5. supercritical carbon dioxide shell button dyeing caldron according to claim 2, it is characterized in that: opening (17) place of described cylindrical shell (3) is provided with chassis with holes (9), described chassis with holes (9) is positioned at the below of described curved surface netware (6).

6. supercritical carbon dioxide shell button dyeing caldron according to claim 2, it is characterized in that: the upper end of described cylindrical shell (3) is provided with lid with holes (8), described lid with holes (8) is provided with draw ring (10).

7. supercritical carbon dioxide shell button dyeing caldron according to claim 2, is characterized in that: the mesh aperture of described curved surface netware (6) is 1 ~ 2mm.

8. a shell button supercritical CO 2 dyeing technique, is characterized in that: adopt the supercritical carbon dioxide shell button dyeing caldron described in any one of claim 1 ~ 7 to dye.

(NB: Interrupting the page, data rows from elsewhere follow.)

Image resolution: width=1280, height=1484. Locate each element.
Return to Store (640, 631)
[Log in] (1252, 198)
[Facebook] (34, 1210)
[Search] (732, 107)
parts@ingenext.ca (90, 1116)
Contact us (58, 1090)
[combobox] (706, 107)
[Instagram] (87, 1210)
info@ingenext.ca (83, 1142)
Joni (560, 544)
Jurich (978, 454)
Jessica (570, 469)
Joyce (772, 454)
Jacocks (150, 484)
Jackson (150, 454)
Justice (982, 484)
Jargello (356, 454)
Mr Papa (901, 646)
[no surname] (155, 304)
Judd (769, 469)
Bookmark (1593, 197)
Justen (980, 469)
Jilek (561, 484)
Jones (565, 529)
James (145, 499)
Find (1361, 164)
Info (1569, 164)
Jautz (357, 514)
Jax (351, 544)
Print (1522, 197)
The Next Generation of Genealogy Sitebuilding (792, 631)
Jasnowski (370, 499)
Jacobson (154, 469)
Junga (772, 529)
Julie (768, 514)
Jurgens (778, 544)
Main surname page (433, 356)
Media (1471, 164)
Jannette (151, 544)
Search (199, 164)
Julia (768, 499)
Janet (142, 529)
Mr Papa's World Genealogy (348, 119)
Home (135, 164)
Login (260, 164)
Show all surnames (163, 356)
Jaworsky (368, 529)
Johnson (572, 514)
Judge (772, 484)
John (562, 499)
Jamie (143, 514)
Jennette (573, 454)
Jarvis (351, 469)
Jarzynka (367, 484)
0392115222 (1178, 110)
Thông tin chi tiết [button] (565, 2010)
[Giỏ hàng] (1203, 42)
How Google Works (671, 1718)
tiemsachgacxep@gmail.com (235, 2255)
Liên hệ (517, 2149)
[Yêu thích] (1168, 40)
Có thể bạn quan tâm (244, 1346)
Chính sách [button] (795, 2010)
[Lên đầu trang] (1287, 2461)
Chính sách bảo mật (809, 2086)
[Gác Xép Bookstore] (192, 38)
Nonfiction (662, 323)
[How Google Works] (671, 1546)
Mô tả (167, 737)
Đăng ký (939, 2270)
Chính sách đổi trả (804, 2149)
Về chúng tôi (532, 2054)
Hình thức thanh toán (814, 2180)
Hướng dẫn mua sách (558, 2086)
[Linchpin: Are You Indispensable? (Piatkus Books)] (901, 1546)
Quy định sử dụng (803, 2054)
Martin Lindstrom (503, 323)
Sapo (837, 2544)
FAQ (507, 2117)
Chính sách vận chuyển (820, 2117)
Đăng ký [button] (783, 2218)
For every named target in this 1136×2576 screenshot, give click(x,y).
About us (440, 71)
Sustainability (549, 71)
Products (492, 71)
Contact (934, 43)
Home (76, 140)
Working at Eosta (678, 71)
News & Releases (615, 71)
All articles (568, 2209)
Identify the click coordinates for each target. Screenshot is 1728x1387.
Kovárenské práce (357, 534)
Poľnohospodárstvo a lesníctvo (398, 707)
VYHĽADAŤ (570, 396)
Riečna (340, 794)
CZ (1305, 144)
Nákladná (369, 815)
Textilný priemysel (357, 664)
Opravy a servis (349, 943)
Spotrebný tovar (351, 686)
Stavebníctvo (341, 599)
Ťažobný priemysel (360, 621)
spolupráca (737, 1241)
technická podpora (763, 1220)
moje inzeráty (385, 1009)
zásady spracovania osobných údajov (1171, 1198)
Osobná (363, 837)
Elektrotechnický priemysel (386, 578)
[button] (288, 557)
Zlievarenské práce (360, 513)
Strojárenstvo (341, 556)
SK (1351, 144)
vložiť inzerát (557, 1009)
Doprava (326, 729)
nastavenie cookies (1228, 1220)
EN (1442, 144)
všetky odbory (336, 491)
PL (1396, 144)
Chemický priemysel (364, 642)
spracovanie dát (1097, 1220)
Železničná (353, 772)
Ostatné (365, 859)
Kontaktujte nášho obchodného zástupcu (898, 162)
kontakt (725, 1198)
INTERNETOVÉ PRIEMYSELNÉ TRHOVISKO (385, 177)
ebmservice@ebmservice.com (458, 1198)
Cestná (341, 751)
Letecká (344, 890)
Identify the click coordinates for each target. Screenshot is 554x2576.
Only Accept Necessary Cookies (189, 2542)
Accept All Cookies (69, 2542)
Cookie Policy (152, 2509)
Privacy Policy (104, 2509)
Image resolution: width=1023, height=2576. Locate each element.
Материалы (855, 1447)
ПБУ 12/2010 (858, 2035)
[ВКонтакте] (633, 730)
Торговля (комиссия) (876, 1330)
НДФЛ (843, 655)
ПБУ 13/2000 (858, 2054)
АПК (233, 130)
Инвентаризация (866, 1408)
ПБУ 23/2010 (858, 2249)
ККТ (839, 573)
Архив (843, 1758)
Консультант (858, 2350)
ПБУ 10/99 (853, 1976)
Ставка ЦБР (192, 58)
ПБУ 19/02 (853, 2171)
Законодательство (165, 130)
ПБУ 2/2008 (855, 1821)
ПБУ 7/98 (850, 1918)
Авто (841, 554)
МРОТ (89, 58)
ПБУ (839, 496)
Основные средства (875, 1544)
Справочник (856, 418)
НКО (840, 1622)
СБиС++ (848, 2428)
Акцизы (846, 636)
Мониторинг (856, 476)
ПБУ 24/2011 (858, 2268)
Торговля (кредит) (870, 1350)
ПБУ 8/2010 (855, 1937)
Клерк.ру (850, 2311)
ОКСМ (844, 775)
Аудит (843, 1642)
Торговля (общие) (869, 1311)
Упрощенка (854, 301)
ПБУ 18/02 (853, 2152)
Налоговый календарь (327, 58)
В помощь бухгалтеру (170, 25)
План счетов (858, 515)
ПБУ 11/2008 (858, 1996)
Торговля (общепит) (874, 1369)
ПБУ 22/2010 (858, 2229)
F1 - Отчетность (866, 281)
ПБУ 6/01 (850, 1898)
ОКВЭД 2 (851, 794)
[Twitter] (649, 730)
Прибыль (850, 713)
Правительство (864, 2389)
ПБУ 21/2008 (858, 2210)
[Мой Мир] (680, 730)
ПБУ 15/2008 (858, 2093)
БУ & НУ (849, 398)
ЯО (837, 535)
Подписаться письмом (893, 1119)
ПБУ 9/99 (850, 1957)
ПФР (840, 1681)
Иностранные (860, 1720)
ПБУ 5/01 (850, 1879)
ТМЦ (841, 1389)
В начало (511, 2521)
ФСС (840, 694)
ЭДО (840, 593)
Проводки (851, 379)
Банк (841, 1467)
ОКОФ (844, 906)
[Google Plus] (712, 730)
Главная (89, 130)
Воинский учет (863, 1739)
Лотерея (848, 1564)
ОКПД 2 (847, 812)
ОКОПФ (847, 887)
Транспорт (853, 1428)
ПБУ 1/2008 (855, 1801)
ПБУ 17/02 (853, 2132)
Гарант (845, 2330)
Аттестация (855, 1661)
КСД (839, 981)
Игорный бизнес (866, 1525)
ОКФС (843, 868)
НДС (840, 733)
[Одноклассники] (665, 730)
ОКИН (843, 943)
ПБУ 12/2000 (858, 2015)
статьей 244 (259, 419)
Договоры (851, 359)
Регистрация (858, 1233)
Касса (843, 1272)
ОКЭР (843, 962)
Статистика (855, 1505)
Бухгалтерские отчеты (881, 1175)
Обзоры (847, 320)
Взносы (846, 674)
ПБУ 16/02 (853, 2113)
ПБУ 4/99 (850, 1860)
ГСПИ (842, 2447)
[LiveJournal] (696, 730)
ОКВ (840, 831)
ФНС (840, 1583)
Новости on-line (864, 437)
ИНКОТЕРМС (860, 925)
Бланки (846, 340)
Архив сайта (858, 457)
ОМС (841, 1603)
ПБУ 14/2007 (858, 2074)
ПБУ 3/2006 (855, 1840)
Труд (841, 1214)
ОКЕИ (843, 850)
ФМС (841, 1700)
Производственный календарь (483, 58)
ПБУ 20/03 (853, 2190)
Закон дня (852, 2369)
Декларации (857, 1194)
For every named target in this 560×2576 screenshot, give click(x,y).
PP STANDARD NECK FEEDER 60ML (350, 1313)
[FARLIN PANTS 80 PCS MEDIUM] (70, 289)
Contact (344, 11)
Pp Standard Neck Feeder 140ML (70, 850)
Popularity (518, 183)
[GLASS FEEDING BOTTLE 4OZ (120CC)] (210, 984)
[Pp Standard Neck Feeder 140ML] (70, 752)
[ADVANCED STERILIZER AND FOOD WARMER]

9. dyeing according to claim 8, it is characterized in that: the dyeing condition of described dyeing is: supercritical carbon dioxide fluid flow velocity is 10 ~ 40g/min, dyeing temperature in the kettle is 75 ~ 95 DEG C, and in dyeing caldron, pressure is 15 ~ 28MPa, and dyeing time is 40 ~ 90min;

The dyestuff that wherein said dyeing adopts is the dye of positive ion, before described shell button dyeing, carry out pretreatment, described preprocess method is: immersed by shell button in the ammonia spirit of 0.05 ~ 0.2mol/L, under 25 DEG C of conditions, soak 4 ~ 8 hours, soak and terminate rear directly drying after surface moisture for dyeing.

10. dyeing according to claim 9, it is characterized in that, the quality of the described dye of positive ion accounts for 1 ~ 5% of shell button quality, the dye liquor of the described dye of positive ion is after dissolving the dye of positive ion with 50% ethanol water, add ammoniacal liquor to obtain, by volume percentage composition ammoniacal liquor add that volume accounts for described 50% ethanol water volume 1% ~ 3%.